Combien de cartes créer par jour pour un deck de culture générale ?
3 à 10 cartes par jour est une plage réaliste pour un adulte. En dessous de 3, la progression est trop lente pour être motivante. Au-dessus de 10, les révisions dues s'accumulent et deviennent un fardeau. La clé est la régularité : 5 cartes par jour pendant 365 jours produit un deck de 1 825 cartes — bien plus utile que 50 cartes un week-end et rien pendant un mois.
Comment intégrer l'actualité sans que les cartes deviennent obsolètes ?
Inclure systématiquement la date de référence dans les questions de données chiffrées, filtrer rigoureusement (faits structurants uniquement, pas les rebondissements éphémères), et mettre à jour les cartes de données une fois par an. Les cartes sur les événements historiques récents (élection, traité, conflit) ne deviennent pas obsolètes — elles s'enrichissent avec le recul. Les cartes sur les indicateurs économiques ont besoin d'une mise à jour annuelle.

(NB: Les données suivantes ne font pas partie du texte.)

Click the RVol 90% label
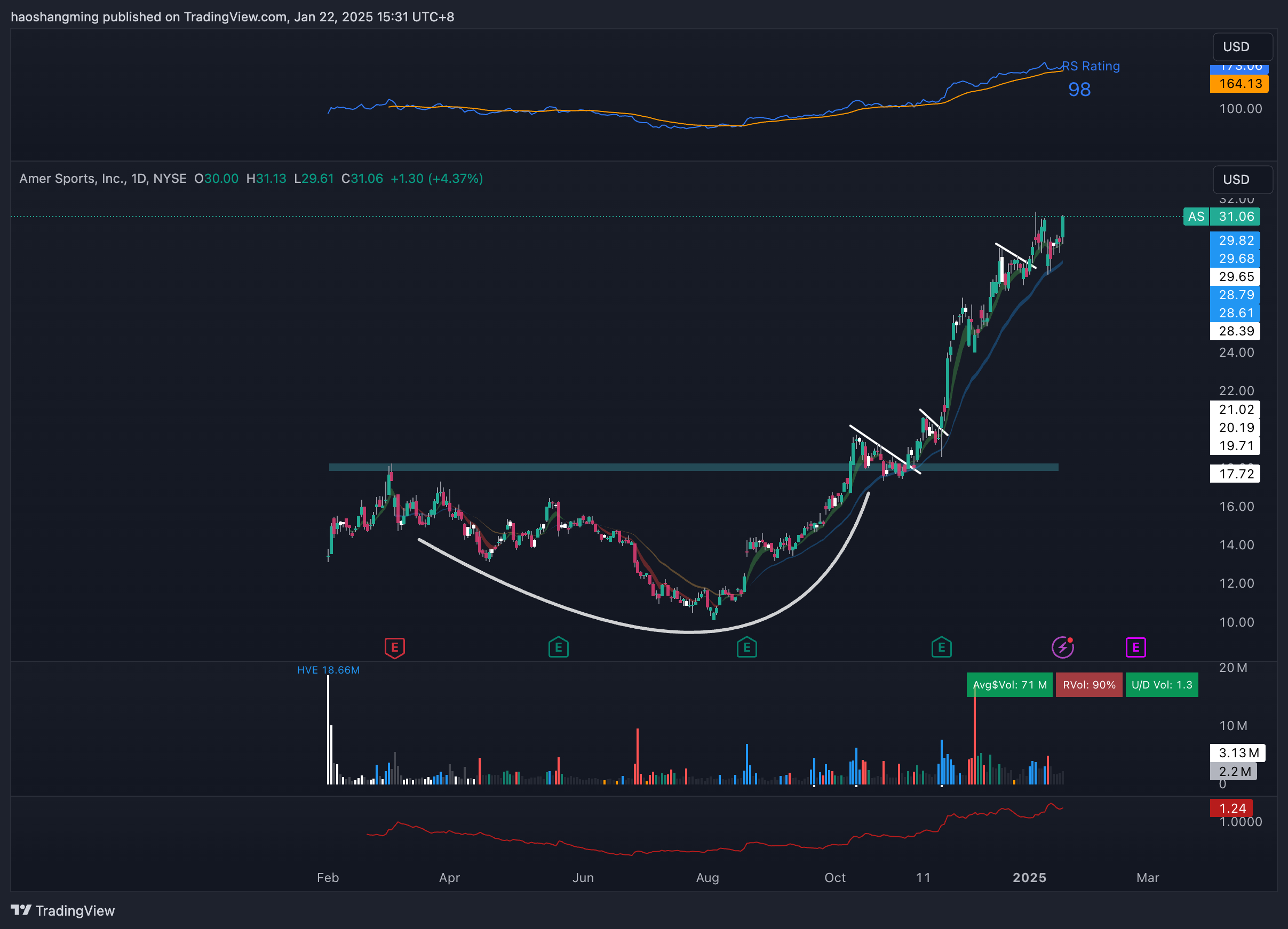The height and width of the screenshot is (929, 1288). coord(1088,685)
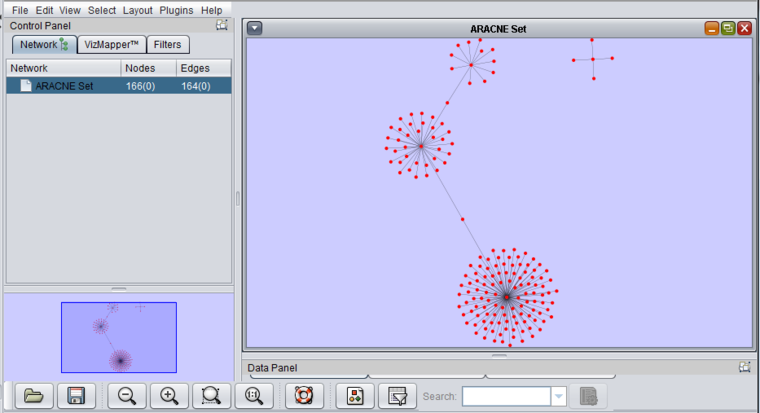Viewport: 760px width, 413px height.
Task: Open the VizMapper toolbar icon
Action: pyautogui.click(x=355, y=396)
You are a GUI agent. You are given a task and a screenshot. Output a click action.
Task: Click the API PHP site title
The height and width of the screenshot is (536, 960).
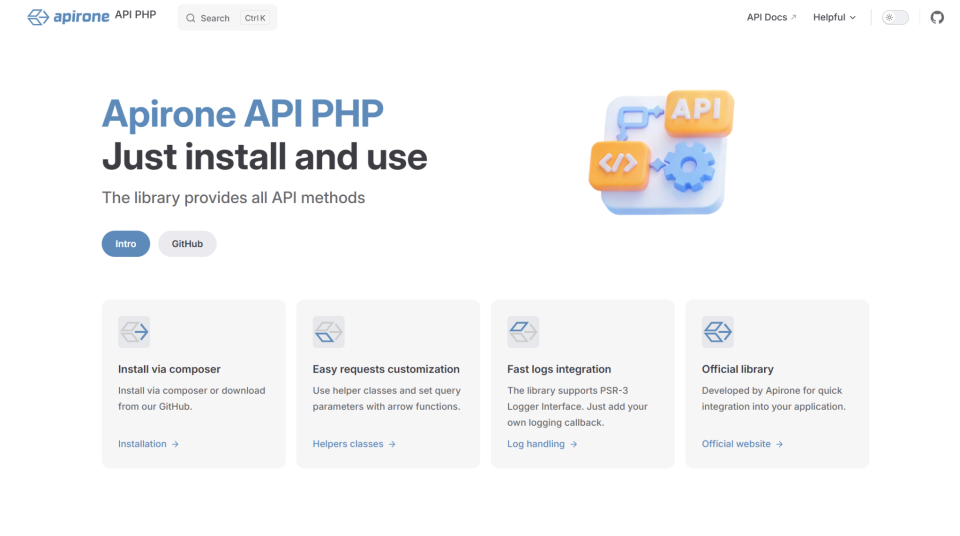pyautogui.click(x=135, y=16)
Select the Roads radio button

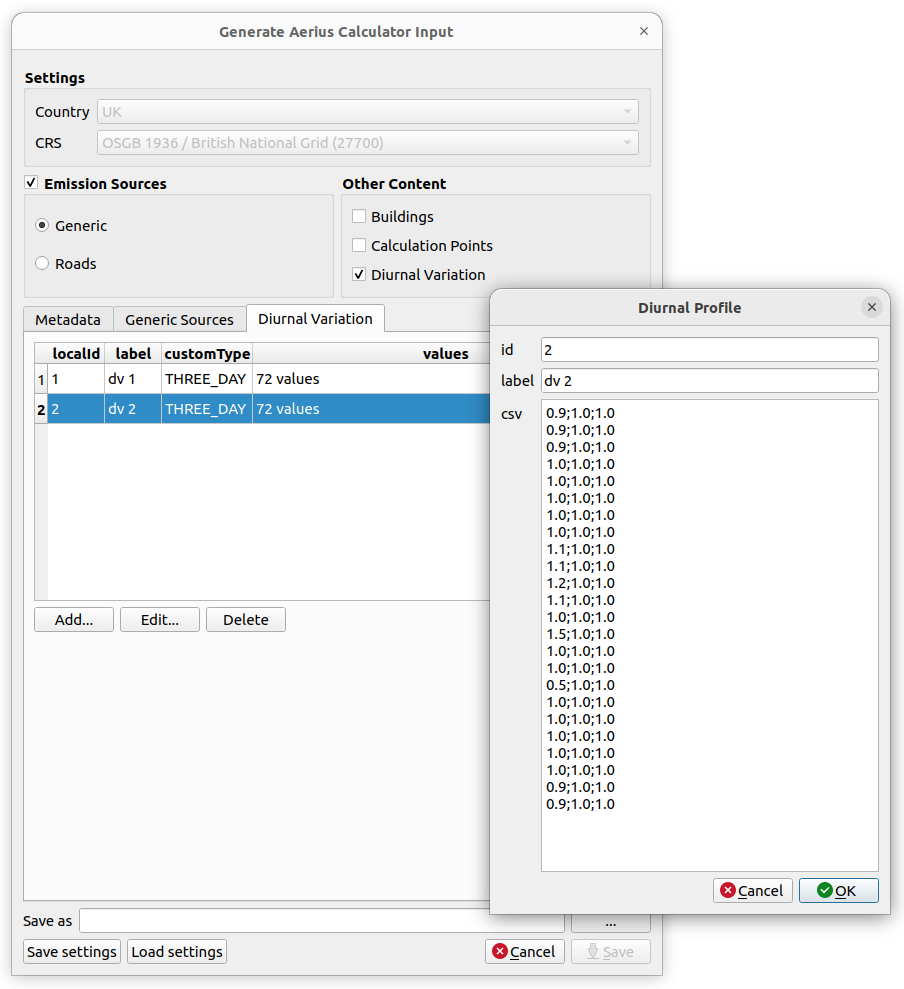pos(42,264)
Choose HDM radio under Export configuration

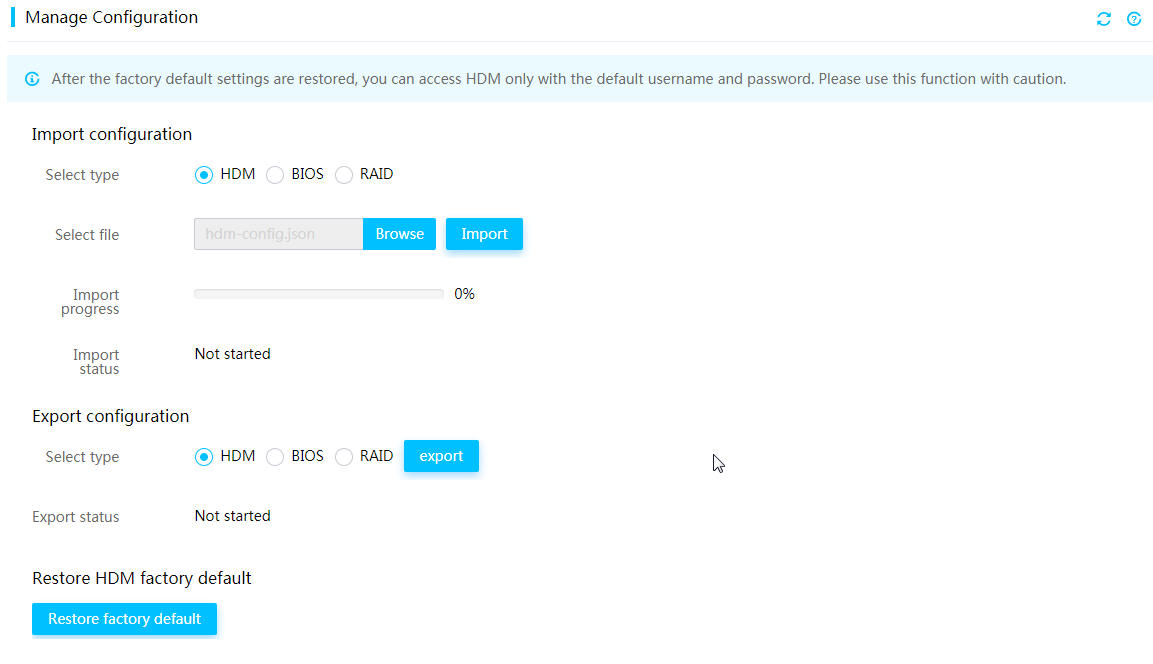(x=204, y=457)
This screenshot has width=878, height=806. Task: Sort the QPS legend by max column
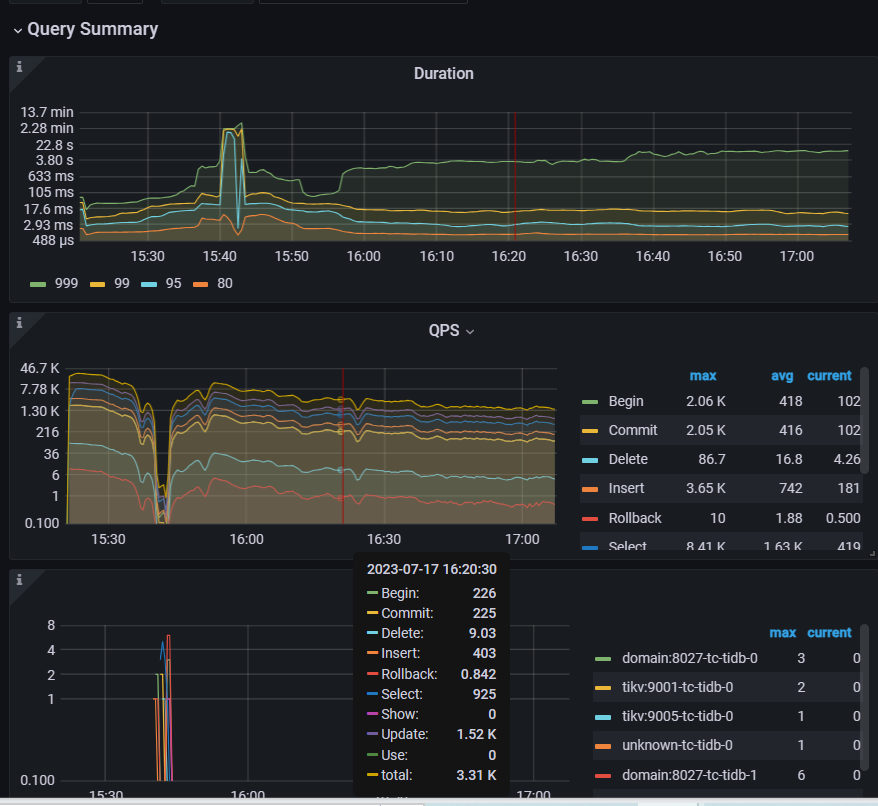point(703,376)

Par où commencer quand on part de zéro ?
Commencez par les domaines qui vous intéressent le plus — pas par ceux que vous pensez devoir connaître. L'intérêt authentique est le meilleur encodeur. Choisissez 2 à 3 domaines (histoire du XXe siècle, géopolitique, économie ou sciences selon vos affinités) et construisez 50 cartes dans chacun avant d'élargir. Ce premier corpus de 150 cartes vous donnera des connexions naturelles vers d'autres domaines.